Telefoneó a Tom Burke, el ayudante del fiscal del distrito que llevaba la acusación de Samara Tannenbaum. Había visto el nombre de Burke en el artículo del Times, y el primer abogado de Samara se lo había confirmado.
– Burke -dijo una voz grave.
– ¿Por qué no eliges a alguien de tu tamaño? -preguntó Jaywalker.
– ¿Quién es?
– ¿Qué pasa, que no tienes identificador de llamadas?
– ¿Estás de broma?
– Yo nunca bromeo.
– ¿Jaywalker?
– Muy bien.
A Jaywalker le caía muy bien Burke. Habían coincidido en un par de casos anteriormente, aunque ninguno había terminado en juicio. Barry no era un estudioso de la ley; era un abogado trabajador, que usaba su intuición y su experiencia, y una persona de fiar.

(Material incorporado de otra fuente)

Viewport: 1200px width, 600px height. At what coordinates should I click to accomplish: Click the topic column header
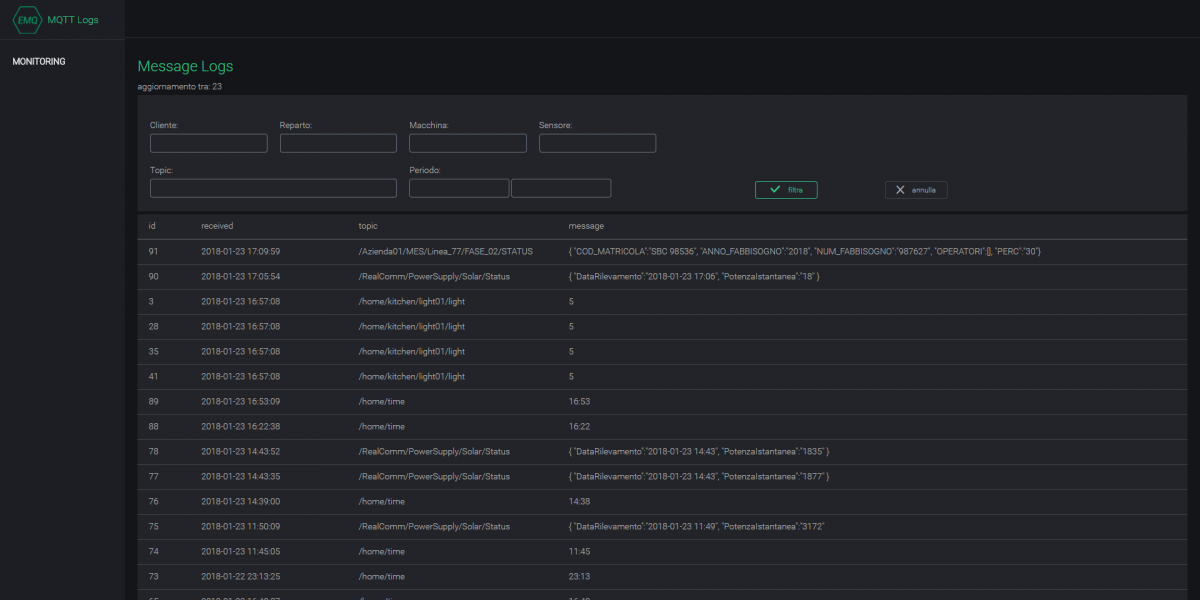369,226
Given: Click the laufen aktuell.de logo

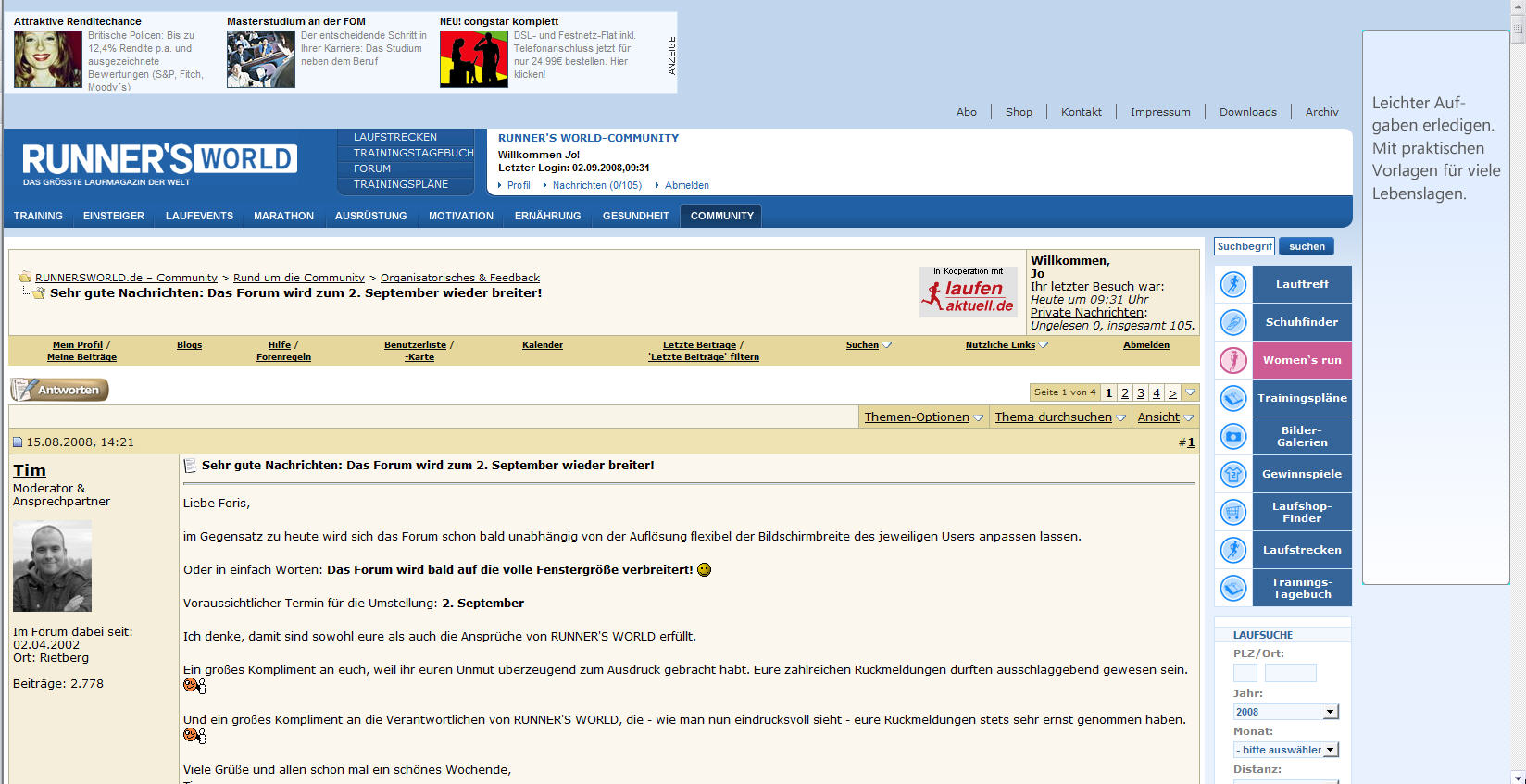Looking at the screenshot, I should 968,292.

– ¿Cómo demonios estás? -le preguntó.
– Bastante bien -respondió Jaywalker.
– Deja que adivine. ¿Samara Tannenbaum?
– Exacto.
– ¿Por qué no me sorprende? Ah, claro. La representaste en aquel asunto de la conducción en estado de ebriedad.

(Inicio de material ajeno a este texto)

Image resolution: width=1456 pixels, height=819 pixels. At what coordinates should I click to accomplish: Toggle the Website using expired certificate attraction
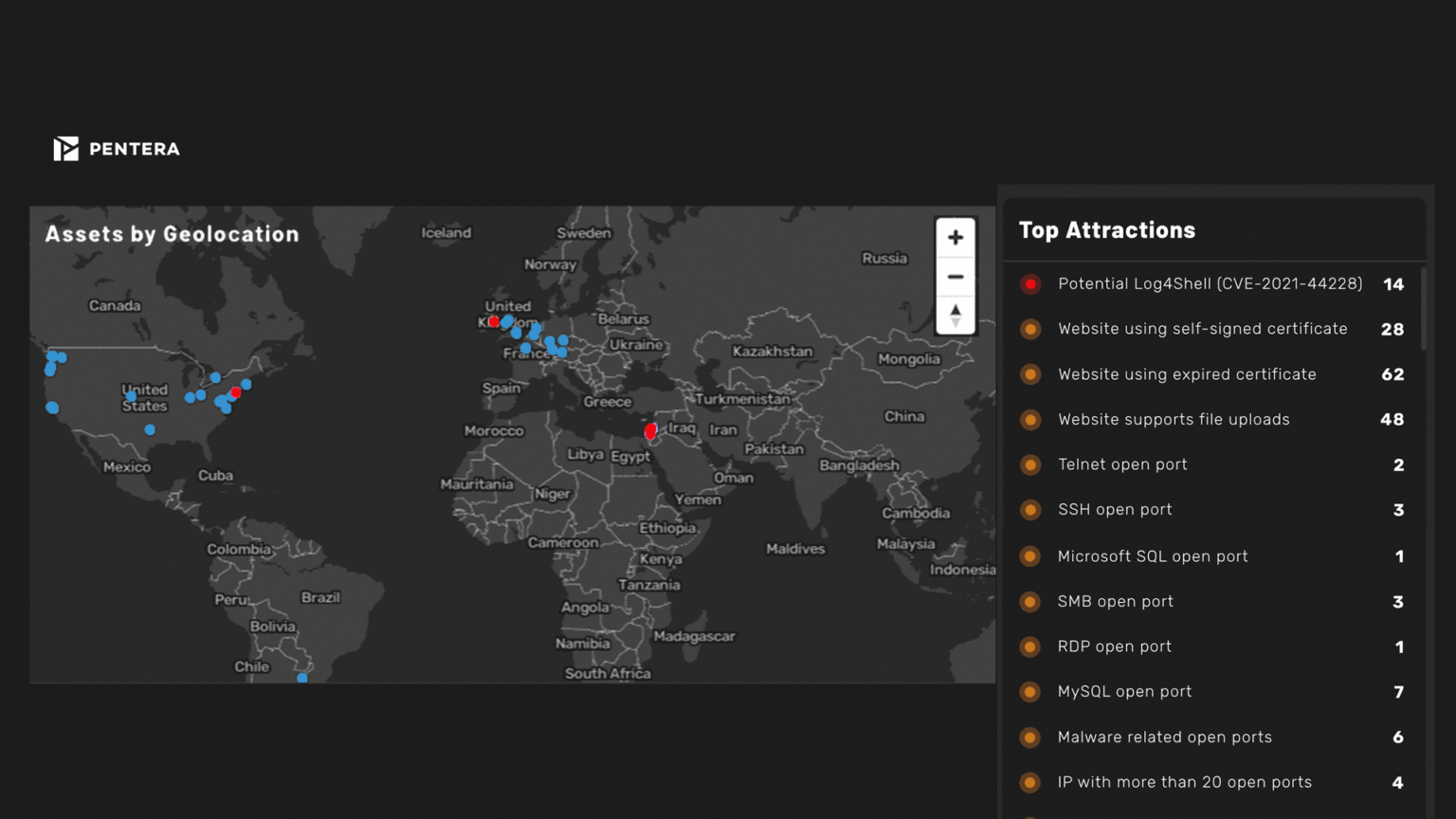click(1187, 374)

– Veo que has hecho los deberes.
– ¿Te la han asignado?
– No -respondió Jaywalker-. Hace tiempo que dejé el ámbito público, justo antes de que subieran los sueldos.

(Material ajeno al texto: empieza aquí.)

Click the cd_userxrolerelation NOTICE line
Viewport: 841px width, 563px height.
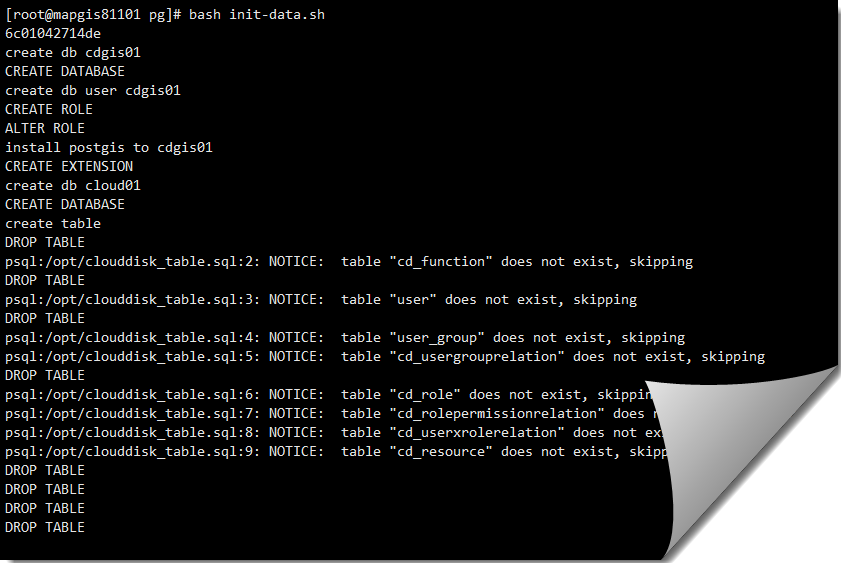(334, 433)
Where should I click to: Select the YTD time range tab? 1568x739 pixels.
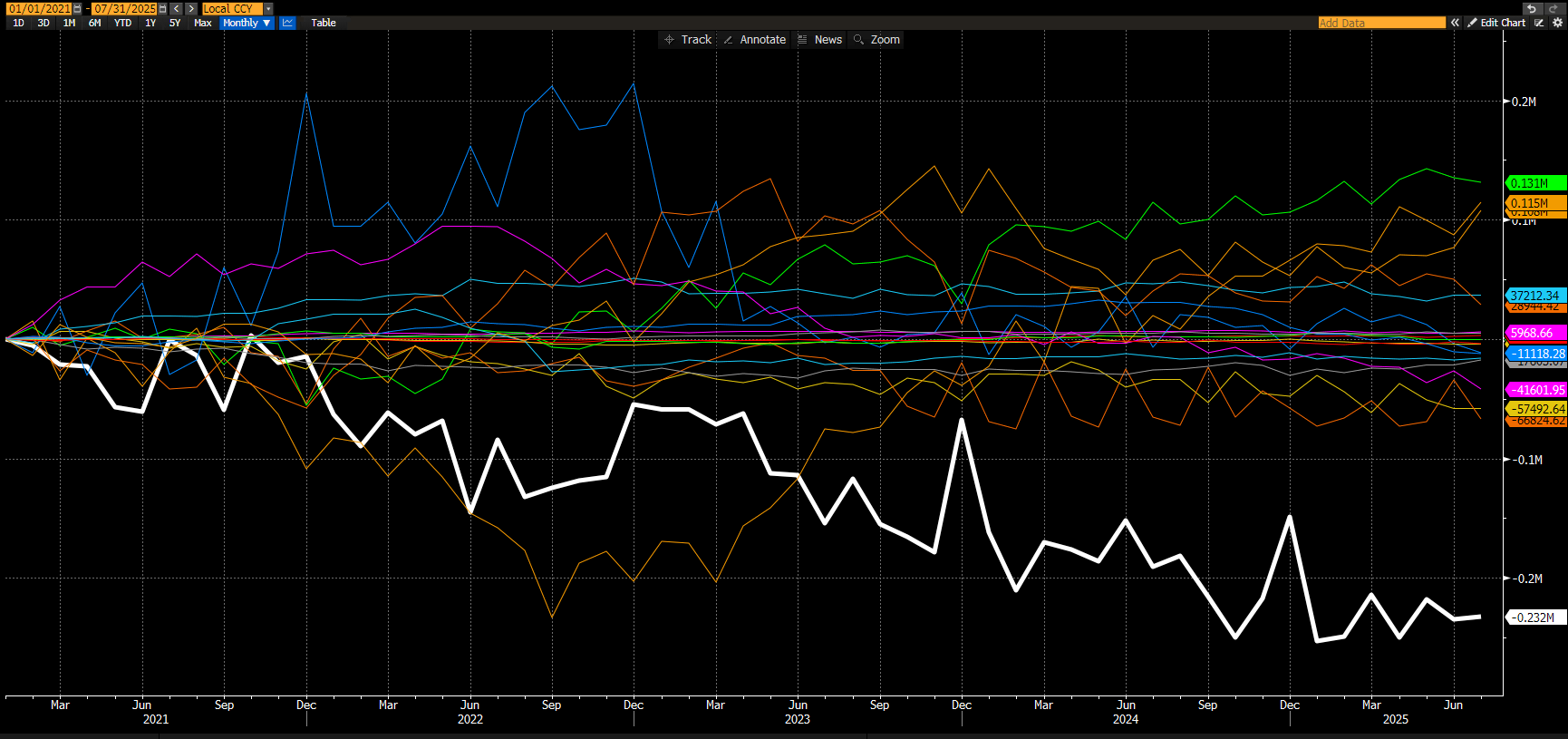point(122,23)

Era la verdad. Después de dejar la Sociedad de Ayuda Legal, Jaywalker había aceptado todos los casos que le asignaban los tribunales, aunque sólo adjudicaran honorarios de veinticinco dólares por la hora de trabajo fuera de los juicios y cuarenta y cinco por la hora de trabajo durante las sesiones. En aquel momento, su hija estaba estudiando derecho en la universidad, y él necesitaba hasta el último centavo para costearle la carrera. Cuando ella se había licenciado y había encontrado un trabajo, él había dejado de aceptar casos asignados, salvo como favor ocasional a algún juez, o cuando Nueva York instauró de nuevo, brevemente, la pena capital.
Unos años antes, debido a la presión de una demanda, habían decidido por fin subir las tarifas a setenta y cinco dólares por hora de trabajo. Sin embargo, Jaywalker no había tenido la tentación de volver; en aquel momento tenía mucho trabajo privado, y sus gastos eran lo suficientemente bajos como para no necesitar los ingresos extra. Hacerse rico nunca había sido una de sus prioridades.
– Perdona que te lo pregunte, pero -dijo Burke-, ¿quién te ha contratado?
– Samara. O al menos, va a hacerlo.
– No va a funcionar.
– ¿Por qué?
– He conseguido una orden para congelar todas las cuentas de Barry Tannenbaum -respondió Burke-. Incluyendo una cuenta bancaria a nombre de Samara.
– Mierda -dijo Jaywalker. Fue todo lo que se le ocurrió.
Por supuesto, Tom Burke sólo hacía su trabajo. Había conseguido seguir la pista de los depósitos de la cuenta de Samara y le había demostrado al juez que todo el dinero, unos doscientos mil dólares, provenía de su marido. Según la ley, si Samara era condenada por su asesinato, perdería sus derechos sobre aquel dinero, así como sobre todos los demás bienes de Barry.
Después, Burke había informado al juez de que ya le había presentado el caso al jurado de acusación, que había votado a favor de acusar a Samara después de escuchar las pruebas y llegar a la conclusión de que ella había cometido el crimen. Basándose en ello, la juez, una mujer muy razonable llamada Carolyn Berman, había congelado todas las cuentas de Barry Tannenbaum, incluida la que estaba a nombre de Samara.
Aunque Burke y Berman sólo estuvieran haciendo su trabajo, el resultado le había causado un buen problema a Jaywalker. La buena noticia era que se libraba de tener que ir al banco; sin embargo, ese consuelo se veía ensombrecido por el hecho de que tendría que pasarse dos días rellenando papeles para que Burke y él pudieran comparecer ante la juez y tratar la justicia de aquella medida.